● PROBLEM REQUIREMENTS: Could you echo the items below, word for word, from the line containing "How do I perform: Select the shelf" down through the line containing "tap(135, 296)"?
+++
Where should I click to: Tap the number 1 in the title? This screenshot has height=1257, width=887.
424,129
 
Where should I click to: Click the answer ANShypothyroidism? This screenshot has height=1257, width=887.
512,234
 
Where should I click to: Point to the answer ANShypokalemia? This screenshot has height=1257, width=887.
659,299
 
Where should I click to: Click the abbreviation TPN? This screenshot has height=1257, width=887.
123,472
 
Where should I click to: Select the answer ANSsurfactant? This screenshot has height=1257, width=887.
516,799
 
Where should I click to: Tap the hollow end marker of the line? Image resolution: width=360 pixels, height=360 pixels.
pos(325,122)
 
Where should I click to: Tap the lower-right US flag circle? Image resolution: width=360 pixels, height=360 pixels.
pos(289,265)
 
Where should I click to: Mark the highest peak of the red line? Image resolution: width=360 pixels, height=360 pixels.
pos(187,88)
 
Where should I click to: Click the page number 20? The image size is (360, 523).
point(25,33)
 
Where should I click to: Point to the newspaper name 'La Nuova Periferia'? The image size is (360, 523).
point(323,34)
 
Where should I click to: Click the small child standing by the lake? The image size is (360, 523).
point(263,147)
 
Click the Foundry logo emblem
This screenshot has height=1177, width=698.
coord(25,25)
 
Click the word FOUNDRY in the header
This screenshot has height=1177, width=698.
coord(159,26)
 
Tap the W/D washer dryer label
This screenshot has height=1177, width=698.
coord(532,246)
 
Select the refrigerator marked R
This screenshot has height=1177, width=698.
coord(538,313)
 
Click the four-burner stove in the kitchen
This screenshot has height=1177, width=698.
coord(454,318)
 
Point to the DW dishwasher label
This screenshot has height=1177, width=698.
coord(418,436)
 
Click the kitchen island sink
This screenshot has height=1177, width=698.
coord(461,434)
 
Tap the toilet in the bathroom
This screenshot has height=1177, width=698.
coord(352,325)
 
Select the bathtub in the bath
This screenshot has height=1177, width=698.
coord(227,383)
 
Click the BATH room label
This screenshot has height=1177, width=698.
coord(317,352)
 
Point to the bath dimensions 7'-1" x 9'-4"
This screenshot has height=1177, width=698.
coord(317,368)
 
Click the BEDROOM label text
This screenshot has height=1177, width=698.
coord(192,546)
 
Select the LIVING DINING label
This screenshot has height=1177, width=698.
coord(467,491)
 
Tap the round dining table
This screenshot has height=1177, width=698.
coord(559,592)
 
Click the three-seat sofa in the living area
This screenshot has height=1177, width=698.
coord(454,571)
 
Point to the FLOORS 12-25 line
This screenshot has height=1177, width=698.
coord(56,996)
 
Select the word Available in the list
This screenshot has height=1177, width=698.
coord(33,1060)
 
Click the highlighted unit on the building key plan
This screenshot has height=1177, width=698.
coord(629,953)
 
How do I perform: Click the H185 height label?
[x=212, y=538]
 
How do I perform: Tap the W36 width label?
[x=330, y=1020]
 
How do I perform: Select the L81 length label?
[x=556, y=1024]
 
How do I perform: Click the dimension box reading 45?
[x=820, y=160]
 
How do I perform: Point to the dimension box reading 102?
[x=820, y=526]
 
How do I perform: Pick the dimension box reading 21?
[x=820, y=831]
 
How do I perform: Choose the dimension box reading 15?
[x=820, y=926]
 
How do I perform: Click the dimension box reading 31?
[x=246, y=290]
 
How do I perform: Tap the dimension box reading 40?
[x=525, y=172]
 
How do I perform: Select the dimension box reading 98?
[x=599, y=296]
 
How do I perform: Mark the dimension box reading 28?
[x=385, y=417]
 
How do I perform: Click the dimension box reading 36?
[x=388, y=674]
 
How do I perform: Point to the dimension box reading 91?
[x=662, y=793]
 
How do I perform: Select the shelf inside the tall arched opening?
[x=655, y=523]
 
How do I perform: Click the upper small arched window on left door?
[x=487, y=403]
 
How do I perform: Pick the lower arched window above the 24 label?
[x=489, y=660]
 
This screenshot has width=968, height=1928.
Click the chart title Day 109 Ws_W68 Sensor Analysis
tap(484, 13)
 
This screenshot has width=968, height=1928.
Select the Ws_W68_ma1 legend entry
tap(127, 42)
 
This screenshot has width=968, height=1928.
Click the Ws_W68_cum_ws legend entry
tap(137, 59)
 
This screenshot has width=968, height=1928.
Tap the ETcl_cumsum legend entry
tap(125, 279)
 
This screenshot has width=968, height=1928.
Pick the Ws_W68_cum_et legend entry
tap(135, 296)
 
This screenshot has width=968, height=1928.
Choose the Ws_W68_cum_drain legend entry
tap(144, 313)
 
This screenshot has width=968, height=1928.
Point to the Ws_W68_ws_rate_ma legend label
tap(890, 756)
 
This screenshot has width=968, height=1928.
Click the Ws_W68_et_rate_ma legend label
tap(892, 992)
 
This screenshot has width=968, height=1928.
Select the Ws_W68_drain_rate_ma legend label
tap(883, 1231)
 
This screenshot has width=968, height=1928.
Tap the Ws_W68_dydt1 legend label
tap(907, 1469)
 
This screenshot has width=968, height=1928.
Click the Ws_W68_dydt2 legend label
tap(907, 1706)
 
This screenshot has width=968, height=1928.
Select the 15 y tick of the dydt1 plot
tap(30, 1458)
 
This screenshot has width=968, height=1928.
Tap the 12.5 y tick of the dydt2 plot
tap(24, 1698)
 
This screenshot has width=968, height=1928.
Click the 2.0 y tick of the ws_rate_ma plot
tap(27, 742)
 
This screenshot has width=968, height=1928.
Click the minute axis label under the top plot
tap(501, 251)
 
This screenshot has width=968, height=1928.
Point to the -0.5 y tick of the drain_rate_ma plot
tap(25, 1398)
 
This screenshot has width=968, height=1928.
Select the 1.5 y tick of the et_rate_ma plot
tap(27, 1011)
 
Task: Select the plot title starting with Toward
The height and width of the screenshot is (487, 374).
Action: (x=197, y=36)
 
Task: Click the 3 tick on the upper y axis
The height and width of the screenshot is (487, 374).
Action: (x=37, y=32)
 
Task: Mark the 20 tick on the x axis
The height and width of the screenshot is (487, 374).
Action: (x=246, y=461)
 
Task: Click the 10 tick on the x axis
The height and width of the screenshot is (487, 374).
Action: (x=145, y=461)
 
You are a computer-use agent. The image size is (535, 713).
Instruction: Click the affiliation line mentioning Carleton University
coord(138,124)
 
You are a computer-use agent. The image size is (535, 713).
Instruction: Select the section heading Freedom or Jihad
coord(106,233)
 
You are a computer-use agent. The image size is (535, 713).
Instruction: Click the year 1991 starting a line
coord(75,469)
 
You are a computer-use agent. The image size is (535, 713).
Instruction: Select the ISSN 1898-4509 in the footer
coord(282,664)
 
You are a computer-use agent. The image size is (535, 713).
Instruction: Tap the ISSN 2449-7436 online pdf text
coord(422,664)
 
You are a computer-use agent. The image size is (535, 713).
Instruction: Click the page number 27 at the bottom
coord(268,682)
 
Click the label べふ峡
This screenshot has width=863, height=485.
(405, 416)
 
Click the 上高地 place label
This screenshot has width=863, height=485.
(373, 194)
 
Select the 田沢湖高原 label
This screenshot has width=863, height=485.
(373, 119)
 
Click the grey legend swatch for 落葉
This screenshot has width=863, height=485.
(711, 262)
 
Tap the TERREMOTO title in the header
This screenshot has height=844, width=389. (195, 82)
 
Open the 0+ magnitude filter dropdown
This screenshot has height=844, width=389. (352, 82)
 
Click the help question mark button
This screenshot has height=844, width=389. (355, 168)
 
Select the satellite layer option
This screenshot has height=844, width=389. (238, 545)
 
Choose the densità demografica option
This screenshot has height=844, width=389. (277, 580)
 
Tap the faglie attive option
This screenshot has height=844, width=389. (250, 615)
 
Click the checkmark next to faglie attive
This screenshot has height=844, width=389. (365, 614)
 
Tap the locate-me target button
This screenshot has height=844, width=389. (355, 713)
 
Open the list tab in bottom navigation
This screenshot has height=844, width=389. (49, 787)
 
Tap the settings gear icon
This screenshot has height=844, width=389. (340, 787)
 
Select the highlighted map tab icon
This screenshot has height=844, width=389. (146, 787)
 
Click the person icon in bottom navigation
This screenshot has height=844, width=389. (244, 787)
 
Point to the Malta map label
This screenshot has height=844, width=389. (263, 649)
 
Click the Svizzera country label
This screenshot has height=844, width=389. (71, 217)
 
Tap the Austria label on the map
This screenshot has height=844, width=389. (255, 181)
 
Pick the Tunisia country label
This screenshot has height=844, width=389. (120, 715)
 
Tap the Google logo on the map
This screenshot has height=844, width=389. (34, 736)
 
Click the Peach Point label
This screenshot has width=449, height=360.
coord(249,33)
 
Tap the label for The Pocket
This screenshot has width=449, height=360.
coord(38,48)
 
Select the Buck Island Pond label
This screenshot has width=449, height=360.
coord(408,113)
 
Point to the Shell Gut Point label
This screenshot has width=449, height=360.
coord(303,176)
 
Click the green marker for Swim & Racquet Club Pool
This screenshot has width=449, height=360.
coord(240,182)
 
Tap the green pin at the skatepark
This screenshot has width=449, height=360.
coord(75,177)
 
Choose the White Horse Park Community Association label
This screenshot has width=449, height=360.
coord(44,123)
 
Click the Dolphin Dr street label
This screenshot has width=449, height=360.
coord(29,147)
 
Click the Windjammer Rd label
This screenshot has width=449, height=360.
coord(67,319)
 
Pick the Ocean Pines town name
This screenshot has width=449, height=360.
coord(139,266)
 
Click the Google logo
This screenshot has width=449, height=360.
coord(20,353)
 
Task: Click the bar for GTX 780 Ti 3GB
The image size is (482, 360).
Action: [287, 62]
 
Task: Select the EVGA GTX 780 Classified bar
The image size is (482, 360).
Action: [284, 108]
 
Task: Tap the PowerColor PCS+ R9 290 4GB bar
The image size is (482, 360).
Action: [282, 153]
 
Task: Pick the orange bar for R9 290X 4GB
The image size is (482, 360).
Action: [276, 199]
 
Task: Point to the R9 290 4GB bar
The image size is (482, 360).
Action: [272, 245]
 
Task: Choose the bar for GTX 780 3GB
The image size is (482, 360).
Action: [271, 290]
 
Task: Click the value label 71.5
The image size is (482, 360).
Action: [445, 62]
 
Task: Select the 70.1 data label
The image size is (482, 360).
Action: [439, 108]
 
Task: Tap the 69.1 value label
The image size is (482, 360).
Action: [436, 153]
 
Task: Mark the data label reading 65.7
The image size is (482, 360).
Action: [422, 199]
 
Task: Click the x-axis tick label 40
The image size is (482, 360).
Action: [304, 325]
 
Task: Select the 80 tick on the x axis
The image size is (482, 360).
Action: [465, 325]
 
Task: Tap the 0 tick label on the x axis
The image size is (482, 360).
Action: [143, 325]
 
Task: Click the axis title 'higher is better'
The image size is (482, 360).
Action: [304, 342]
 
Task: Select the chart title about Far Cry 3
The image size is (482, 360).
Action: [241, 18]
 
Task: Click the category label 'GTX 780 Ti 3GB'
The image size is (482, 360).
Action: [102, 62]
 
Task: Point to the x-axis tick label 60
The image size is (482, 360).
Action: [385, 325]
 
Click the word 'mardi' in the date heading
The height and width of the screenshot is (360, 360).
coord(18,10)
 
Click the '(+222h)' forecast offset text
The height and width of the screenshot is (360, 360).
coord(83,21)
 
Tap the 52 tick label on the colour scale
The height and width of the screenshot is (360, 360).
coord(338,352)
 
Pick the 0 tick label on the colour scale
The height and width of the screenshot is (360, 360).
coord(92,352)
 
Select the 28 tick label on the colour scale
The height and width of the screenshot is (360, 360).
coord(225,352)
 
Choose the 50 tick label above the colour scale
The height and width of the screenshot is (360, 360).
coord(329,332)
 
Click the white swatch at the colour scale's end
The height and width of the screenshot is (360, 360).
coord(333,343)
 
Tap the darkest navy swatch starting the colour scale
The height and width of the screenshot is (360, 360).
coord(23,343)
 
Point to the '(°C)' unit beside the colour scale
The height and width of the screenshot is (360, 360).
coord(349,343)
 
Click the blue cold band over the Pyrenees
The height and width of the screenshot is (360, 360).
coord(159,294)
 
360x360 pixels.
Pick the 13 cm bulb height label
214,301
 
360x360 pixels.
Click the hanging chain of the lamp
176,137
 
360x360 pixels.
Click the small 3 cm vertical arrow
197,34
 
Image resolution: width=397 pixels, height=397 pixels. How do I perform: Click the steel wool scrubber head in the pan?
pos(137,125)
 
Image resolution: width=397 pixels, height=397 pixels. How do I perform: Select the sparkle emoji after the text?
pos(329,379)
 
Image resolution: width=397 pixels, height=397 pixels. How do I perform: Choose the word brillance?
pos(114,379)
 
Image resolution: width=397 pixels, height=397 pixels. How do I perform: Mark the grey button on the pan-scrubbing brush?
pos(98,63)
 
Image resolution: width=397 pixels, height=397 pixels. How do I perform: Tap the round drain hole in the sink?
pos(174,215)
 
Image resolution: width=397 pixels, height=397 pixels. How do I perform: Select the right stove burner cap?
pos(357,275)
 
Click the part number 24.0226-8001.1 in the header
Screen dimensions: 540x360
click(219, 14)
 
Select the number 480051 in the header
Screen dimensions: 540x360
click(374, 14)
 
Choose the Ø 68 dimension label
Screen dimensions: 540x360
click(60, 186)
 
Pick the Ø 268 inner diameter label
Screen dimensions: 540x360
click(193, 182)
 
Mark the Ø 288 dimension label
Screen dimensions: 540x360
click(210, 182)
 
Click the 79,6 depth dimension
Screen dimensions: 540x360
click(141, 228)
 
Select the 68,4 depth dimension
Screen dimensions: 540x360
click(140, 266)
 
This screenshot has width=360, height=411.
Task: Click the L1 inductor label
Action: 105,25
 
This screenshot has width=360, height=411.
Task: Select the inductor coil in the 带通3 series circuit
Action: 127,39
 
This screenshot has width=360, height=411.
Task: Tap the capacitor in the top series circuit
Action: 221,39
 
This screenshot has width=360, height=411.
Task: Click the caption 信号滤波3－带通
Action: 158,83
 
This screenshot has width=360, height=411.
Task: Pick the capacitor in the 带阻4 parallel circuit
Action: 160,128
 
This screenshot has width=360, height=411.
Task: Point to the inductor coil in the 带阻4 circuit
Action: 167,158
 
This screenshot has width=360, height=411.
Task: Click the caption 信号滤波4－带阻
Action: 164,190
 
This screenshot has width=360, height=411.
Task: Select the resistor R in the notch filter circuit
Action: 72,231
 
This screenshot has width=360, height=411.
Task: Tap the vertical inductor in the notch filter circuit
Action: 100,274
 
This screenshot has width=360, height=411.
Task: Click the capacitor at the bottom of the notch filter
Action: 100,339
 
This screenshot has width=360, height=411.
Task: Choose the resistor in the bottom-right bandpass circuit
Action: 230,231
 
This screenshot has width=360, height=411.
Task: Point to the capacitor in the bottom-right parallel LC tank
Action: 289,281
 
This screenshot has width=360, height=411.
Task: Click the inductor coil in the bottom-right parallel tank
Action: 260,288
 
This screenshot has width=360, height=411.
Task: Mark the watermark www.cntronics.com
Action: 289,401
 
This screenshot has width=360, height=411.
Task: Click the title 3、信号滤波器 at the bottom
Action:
+++
● FULL ANSWER:
How do I perform: Select the shelf inside the tall arched opening?
[x=655, y=523]
 
How do I perform: Click the upper small arched window on left door?
[x=487, y=403]
 
How do I perform: Pick the lower arched window above the 24 label?
[x=489, y=660]
 
This screenshot has width=968, height=1928.
Click the chart title Day 109 Ws_W68 Sensor Analysis
tap(484, 13)
 
This screenshot has width=968, height=1928.
Select the Ws_W68_ma1 legend entry
tap(127, 42)
 
This screenshot has width=968, height=1928.
Click the Ws_W68_cum_ws legend entry
tap(137, 59)
 
This screenshot has width=968, height=1928.
Tap the ETcl_cumsum legend entry
tap(125, 279)
 
This screenshot has width=968, height=1928.
Pick the Ws_W68_cum_et legend entry
tap(135, 296)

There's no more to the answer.